A BBC News guest has compared terrorist attacks on Israeli civilians to a major episode of Jewish resistance against the Nazis.
The comments came during a discussion on the United Kingdom’s national broadcaster of the ongoing Israel-Hamas conflict, following the incursion of Hamas terrorists into southern Israel on Saturday which has left hundreds of Israeli civilians dead and an unconfirmed number held hostage. There have been reports of sexual assault and torture.
Speaking from Gaza City on Saturday evening, writer and educator Refaat Alareer told the news channel that today’s scenes were “legitimate and moral” and “exactly like the Warsaw Ghetto Uprising.”
Lord Austin, a former Labour MP and independent member of the United Kingdom’s House of Lords responded to the clip via X (formerly Twitter), writing, “Needs to educate himself. Clearly knows nothing about Hamas, their appalling atrocities and even less about the Warsaw Ghetto and the uprising.”

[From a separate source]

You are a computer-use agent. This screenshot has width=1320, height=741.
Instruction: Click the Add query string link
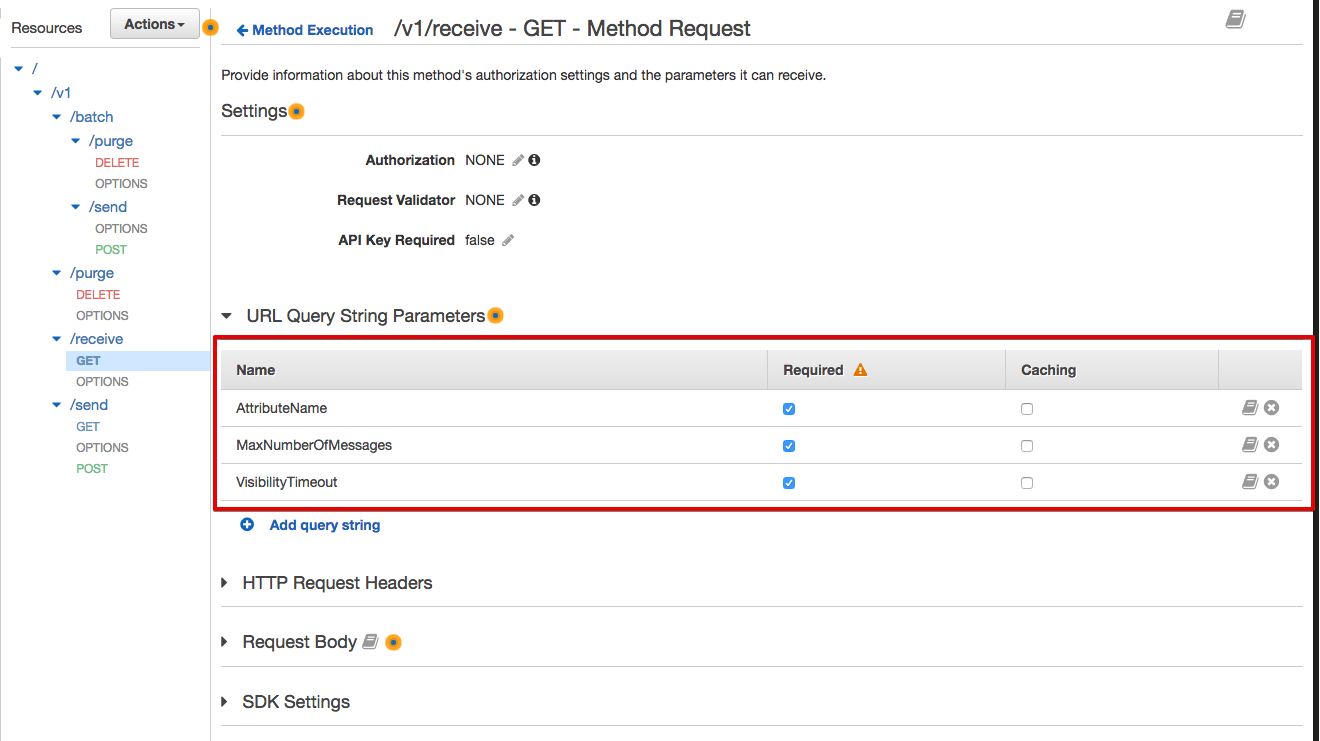tap(325, 525)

In 2018 Alareer took to social media to accuse “most Jews of being evil,” and referred to Zionists as “the most despicable filth.” He has also claimed that “all supporters of Israel would be cheering for the Nazis in the ’30s and ’40s,” and that “Israel is the root cause of evil.”
What was The Warsaw Ghetto Uprising?
The Warsaw Ghetto Uprising was a major act of Jewish resistance against the Nazi occupation during World War II. The Warsaw Ghetto, located in the capital of Poland, Warsaw, was established by Nazi forces in 1940 as a segregated and confined area where hundreds of thousands of Jews were forced to live in extremely cramped and inhumane conditions.
In 1943, as the Nazis began the final stages of liquidating the ghetto and deporting its inhabitants to extermination camps, the ghetto’s Jewish inhabitants, primarily from various resistance organizations, initiated armed resistance against the Nazi forces who they were significantly outnumbered and outgunned by.
The face-off lasted over a month before the Nazi forces brutally suppressed the uprising and the ghetto was razed to the ground, but the episode has become a symbol of Jewish resistance and the struggle for human rights and freedom during the Holocaust.